20 milyonu bulan okullu çocuklarımızla ivedi bir şekilde temas kurulmalıdır. (Bu durumu defalarca yazdım ve yazmaya da devam edeceğim. Voleybol ve Hentbol Federasyonları okulların içinden haklı olarak çıkmamaktadır.) (Hentbol Federasyonu Alanya Belediyesi ve Antalya Gençlik ve Spor İl Müdürlüğü ile ortaklaşa 21-25/ Haziran tarihleri arasında İç Anadolu, Doğu Anadolu ve Güneydoğu Anadolu ağırlıklı; Mini Minikler, Minikler, Küçükler ve Yıldızlar kategorisinde yaklaşık 4 bini aşkın çocuğumuzla Alanya’da Açık Alan turnuvası gerçekleştirecektir…)
* Yabancı oyuncu sayısı acil bir şekilde kademeli olarak düşürülme yoluna gidilmelidir.
* Basketbol Milli Takımlarında başarı-başarısızlık demeden devşirme oyuncu oynatılmasına ve arayışına son verilmelidir.
* BSL, TBL ve diğer tüm liglerde altyapı zorunluluğu getirilip, kulüplerin belirlenen 2-3 yıl içerisinde A takım kadrolarında altyapısından yetişmiş 2 ya da 3 oyuncuya yer vermeleri mecbur hale getirilmelidir. (2000’li yıllarda olduğu gibi)
* TBL ve TB2L’de yabancı oyuncu oynatılmaması, oynayan Türk oyuncularımıza yaş sınırı-kontenjan getirilmesi yeni genç oyuncularımızın önünü açacaktır. (Bunların hepsi bir anda olacak şeyler değil tabi ki. Kademeli olarak geçiş sağlanmalıdır.)
* BGL gibi altyapı organizasyonlarının geliştirilmesi, olabildiğince yayılması gerekir.
* Ümitler Ligi acil olarak gündeme alınmalıdır.
* Altyapılarından yetişen oyuncuları A takım kadrolarına alan ve oynatma süresi veren, Altyapılarına ciddiyetle eğilen takımlara değişik ödüller verilmelidir.
* Altyapılardaki çocuklarımızı eğitecek, antrene edecek genç antrenörlerimizin eğitim, ücret ve sosyal hakları konusunda ciddi kriterler getirilmelidir.
* Türkiye Basketbol Federasyonu’nun yetkilileri kulüplerden önce Türk basketbolunun altyapısını ve Milli Takımlarımızı düşünmelidir…

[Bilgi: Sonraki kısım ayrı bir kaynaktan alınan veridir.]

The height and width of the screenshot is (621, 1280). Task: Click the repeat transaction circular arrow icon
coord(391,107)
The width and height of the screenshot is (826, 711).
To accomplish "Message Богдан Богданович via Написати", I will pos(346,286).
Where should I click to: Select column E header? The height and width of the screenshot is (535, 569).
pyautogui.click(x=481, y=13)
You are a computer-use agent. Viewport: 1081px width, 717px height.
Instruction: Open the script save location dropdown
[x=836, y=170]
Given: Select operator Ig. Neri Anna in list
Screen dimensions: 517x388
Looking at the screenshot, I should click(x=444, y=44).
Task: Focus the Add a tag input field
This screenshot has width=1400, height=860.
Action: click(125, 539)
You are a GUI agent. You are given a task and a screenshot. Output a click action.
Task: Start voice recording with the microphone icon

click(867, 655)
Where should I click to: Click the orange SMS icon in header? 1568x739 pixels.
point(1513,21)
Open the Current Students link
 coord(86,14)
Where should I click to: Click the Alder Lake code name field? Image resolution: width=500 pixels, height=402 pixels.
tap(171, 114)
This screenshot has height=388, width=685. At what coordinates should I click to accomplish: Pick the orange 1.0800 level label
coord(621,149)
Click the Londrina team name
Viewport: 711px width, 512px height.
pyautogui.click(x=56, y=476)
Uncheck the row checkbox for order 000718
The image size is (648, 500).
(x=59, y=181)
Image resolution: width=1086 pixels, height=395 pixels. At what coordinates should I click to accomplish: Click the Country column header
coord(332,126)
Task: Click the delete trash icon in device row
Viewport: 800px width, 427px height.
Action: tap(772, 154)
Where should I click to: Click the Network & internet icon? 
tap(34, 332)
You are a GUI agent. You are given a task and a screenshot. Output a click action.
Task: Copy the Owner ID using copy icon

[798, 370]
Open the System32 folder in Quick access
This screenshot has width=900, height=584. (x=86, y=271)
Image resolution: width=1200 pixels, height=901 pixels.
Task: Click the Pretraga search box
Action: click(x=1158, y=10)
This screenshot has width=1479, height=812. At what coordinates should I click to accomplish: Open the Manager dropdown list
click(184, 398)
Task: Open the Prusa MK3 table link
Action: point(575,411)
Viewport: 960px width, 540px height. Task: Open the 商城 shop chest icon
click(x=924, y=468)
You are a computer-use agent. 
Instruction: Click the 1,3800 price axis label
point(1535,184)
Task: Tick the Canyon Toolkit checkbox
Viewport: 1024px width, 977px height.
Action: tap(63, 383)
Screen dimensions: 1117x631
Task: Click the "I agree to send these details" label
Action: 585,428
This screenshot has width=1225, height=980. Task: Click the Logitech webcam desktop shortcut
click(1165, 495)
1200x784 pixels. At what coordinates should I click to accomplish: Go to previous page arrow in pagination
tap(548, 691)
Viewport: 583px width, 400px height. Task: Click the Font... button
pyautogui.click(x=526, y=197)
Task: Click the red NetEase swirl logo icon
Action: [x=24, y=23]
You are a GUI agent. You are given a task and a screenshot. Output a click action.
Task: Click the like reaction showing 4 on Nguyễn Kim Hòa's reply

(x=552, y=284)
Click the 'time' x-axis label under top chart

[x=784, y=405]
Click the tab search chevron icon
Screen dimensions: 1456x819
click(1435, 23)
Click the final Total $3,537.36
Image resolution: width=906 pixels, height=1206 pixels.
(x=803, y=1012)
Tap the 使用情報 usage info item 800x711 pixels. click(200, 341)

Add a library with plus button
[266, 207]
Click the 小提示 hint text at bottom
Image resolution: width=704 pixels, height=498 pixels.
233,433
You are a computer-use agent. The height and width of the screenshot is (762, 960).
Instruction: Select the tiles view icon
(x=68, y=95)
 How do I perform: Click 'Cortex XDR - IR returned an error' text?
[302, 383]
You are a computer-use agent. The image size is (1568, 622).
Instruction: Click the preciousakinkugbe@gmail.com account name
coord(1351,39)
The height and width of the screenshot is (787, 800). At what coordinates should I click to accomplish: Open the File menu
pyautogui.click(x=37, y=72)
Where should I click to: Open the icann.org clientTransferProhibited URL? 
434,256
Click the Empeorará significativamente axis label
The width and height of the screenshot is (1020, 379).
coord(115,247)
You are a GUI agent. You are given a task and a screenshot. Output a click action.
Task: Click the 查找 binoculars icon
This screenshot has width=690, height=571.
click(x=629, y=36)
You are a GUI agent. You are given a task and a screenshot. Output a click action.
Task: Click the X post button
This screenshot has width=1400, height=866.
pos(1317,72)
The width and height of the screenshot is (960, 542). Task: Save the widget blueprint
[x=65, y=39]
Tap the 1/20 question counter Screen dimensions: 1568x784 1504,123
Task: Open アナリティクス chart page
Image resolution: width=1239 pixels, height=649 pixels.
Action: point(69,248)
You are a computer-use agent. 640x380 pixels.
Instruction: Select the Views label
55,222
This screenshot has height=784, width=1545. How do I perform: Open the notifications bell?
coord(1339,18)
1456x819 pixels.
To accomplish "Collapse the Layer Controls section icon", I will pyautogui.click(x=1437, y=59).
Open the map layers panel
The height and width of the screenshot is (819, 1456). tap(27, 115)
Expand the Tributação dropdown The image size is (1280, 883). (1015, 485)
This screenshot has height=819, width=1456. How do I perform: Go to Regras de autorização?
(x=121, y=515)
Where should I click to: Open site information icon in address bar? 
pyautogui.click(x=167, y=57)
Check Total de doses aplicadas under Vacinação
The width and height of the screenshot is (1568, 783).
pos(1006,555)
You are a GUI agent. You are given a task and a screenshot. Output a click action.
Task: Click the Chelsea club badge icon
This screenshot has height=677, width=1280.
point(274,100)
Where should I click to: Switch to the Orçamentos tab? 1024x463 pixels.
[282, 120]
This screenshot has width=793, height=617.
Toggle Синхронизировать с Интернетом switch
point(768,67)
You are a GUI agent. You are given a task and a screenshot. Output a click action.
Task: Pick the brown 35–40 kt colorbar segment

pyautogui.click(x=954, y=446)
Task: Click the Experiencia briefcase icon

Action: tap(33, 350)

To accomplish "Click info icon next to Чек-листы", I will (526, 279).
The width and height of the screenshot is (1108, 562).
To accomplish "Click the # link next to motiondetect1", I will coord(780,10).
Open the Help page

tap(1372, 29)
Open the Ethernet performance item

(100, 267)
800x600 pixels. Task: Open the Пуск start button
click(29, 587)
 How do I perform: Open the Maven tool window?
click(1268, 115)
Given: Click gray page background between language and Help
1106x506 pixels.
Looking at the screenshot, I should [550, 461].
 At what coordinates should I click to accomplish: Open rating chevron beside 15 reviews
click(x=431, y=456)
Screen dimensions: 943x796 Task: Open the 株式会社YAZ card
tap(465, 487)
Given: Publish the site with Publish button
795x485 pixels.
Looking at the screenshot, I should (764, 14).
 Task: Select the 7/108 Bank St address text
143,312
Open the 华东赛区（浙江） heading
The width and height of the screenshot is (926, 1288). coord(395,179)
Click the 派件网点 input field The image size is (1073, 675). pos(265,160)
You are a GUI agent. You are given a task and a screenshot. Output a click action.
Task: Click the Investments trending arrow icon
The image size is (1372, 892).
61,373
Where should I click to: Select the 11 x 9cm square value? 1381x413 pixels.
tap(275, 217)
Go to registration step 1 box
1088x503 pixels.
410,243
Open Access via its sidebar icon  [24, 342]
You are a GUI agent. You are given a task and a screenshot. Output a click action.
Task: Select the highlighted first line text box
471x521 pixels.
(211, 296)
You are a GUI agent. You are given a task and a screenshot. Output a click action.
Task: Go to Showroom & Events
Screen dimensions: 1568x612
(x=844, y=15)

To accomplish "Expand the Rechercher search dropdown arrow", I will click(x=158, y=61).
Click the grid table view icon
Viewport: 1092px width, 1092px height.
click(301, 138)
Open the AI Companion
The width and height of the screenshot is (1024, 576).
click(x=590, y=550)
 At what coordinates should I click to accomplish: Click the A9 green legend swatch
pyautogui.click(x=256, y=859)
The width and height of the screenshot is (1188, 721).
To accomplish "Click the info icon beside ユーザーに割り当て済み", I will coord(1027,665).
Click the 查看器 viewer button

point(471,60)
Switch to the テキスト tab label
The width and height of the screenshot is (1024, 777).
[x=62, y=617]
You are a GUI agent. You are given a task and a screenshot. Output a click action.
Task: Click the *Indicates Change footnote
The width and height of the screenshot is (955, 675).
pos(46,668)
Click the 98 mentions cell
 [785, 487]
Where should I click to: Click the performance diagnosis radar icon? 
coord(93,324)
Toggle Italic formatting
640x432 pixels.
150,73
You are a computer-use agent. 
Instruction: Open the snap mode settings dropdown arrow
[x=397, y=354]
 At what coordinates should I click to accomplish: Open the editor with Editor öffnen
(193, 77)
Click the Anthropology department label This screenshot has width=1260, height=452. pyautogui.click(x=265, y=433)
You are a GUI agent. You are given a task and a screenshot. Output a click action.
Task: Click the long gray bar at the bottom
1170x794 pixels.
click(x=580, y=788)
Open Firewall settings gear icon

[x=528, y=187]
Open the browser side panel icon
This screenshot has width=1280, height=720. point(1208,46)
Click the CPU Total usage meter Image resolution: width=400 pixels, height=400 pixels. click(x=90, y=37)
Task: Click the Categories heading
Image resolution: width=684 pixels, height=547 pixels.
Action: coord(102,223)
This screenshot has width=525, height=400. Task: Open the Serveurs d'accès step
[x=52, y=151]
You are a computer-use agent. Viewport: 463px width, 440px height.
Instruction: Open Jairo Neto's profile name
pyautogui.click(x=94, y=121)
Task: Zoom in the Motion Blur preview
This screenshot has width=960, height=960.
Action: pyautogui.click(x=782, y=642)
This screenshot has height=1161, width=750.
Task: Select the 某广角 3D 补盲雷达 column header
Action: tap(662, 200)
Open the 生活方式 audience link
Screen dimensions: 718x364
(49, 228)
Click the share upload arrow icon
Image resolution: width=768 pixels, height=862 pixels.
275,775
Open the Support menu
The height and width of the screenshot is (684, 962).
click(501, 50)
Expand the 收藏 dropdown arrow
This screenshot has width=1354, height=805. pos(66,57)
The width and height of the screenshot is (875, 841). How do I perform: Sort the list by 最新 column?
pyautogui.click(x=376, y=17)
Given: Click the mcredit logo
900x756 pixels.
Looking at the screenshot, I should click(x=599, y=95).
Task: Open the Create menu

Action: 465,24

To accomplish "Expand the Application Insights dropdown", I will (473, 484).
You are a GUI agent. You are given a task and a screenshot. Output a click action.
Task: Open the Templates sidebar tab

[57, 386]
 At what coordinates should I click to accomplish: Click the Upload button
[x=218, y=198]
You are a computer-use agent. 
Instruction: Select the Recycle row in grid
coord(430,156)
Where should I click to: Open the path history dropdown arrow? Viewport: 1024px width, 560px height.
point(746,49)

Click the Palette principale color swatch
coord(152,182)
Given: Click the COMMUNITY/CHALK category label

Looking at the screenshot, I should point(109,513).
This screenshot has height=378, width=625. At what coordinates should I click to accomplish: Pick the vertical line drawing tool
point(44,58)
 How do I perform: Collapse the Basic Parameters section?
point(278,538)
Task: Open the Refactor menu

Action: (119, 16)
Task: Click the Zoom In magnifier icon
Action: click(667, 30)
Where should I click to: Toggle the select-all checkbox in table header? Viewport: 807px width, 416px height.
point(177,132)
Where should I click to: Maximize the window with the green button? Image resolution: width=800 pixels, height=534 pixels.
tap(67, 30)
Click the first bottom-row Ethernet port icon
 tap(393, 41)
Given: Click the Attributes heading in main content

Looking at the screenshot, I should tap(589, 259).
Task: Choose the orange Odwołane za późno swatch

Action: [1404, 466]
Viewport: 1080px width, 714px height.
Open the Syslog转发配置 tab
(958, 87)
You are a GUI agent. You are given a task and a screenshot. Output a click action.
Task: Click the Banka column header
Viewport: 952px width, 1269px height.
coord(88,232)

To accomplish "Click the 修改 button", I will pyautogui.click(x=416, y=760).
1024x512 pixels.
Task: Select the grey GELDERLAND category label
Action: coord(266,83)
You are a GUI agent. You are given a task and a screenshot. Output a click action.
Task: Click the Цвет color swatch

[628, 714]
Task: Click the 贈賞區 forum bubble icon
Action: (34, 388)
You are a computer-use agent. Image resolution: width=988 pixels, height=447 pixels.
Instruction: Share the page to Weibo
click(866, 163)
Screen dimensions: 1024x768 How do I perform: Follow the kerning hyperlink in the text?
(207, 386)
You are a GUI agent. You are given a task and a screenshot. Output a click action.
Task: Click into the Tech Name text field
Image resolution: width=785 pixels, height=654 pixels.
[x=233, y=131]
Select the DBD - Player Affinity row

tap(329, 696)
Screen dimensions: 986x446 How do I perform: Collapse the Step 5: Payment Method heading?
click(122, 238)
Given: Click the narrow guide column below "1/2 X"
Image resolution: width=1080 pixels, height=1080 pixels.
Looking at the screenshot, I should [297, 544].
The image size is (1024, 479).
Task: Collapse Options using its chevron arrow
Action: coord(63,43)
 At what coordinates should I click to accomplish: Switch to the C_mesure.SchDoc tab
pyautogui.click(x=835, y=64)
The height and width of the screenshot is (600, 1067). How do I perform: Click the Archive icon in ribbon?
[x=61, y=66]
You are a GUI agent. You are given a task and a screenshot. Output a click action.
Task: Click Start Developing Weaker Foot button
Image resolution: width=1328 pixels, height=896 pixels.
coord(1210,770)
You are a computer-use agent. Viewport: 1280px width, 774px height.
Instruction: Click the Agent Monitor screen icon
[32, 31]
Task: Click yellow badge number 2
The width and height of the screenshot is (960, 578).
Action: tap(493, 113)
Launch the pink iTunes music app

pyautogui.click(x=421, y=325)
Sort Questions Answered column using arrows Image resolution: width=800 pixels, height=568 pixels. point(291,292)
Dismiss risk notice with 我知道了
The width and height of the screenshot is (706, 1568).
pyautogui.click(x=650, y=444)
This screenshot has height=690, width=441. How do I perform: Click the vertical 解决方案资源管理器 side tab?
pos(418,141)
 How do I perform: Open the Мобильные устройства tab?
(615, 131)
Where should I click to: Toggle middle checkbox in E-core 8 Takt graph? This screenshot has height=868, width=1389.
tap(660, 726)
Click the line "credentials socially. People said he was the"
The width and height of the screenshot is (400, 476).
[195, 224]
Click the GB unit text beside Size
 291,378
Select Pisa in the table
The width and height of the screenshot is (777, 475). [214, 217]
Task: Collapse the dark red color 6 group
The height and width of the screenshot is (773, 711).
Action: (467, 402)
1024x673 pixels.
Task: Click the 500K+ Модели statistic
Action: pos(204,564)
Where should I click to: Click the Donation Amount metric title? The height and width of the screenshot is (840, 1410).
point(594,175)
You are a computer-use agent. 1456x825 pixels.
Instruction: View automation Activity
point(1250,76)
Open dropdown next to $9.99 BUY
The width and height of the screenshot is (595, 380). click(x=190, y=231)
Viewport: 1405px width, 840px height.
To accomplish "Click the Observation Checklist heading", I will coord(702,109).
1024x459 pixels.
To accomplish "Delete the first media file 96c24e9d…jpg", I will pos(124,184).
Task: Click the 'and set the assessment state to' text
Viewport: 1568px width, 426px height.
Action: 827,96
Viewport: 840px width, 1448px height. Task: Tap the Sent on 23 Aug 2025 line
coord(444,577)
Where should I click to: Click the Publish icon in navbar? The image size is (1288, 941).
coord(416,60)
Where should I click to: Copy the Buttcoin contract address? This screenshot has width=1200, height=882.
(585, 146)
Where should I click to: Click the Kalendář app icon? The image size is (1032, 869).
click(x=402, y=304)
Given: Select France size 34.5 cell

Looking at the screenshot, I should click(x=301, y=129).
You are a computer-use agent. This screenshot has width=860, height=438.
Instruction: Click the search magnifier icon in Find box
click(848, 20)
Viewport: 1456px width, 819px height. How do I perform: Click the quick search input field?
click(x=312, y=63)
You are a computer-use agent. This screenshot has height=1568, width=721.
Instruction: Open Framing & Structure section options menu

(Yukarıda yazdığım 6-7 öneri hızla aklıma gelenlerdir. Sağlıklı yapılacak çalıştayda ülke basketbolu adına çok değerli önerilerin, görüşlerin ortaya çıkacağı aşikardır.)
Değerli Antrenör, Öğretmen, Yönetici Arkadaşlarım ve Okurlarımız;
Daha önce “Ubuntu Ruhu” yazımda yapmış olduğum ‘muhalif demeden, ben bu adamı sevmiyorum demeden, benim-bizim gibi düşünmüyor demeden, ülkemizde yetişmiş oyuncu, antrenör, köşe yazarı, düşünür ve ilgili akademisyenlerle’ çağrımı ve kademeli çalıştay önerimi yineliyorum.
Ve hepimize, tüm basketbol ailesine Oksijen gazetesi yazarı Akan Abdula’nın ‘Nefret Aptallara kaldı: Yeni Dünyanın Gerçekleri’ köşe yazısının giriş paragrafının kısa bir bölümü ile seslenmek istiyorum:
“Yeni dünya düzeninde, eski tanımlar anlamını yitiriyor. İttifaklar kalıcı değil, düşmanlıklar sabit değil. Kimseyi sonsuza kadar sevemezsiniz ama daha da önemlisi, kimseye sonsuza dek düşman kalamazsınız. Nefret artık aptalların işi…”
Basketfaul sitesi okurlarının Kurban Bayramını en içten dileklerimle kutlar, esenlikler dilerim.